■ **TASK DETAILS**: Below are the records; copy exactly the stretch from the line containing "At what coordinates" through the line containing "Open the Character", both ends included, and nothing else.
■ ■ ■ ■ ■
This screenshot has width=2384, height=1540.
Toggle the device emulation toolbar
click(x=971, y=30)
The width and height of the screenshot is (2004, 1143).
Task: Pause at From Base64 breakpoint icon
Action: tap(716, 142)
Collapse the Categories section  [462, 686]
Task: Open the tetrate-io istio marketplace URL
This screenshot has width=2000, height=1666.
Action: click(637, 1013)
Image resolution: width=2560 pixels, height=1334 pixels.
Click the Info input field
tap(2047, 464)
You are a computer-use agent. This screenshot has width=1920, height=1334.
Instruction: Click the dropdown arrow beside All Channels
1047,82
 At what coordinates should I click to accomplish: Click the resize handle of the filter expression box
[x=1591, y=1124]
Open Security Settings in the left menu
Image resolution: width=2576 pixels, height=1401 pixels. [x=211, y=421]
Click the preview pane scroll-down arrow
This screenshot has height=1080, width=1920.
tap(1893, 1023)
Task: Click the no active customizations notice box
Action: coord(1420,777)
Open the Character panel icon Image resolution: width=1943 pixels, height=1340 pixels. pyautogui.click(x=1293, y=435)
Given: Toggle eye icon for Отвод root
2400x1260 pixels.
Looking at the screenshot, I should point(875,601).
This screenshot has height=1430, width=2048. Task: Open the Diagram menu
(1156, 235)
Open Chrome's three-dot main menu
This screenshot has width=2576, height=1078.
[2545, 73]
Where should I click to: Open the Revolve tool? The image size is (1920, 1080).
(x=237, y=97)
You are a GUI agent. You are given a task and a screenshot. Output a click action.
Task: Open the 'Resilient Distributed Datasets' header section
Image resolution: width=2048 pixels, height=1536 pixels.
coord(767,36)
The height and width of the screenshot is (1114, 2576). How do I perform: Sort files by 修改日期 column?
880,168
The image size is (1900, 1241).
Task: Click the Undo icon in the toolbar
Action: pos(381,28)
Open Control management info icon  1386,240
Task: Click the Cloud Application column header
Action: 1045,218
■ ■ ■ ■ ■
■ **OUTPUT FOR THIS TASK**:
 At what coordinates should I click to accomplish: Click the resize handle of the filter expression box
[x=1591, y=1124]
Open Security Settings in the left menu
Image resolution: width=2576 pixels, height=1401 pixels. [x=211, y=421]
Click the preview pane scroll-down arrow
This screenshot has height=1080, width=1920.
tap(1893, 1023)
Task: Click the no active customizations notice box
Action: coord(1420,777)
Open the Character panel icon Image resolution: width=1943 pixels, height=1340 pixels. pyautogui.click(x=1293, y=435)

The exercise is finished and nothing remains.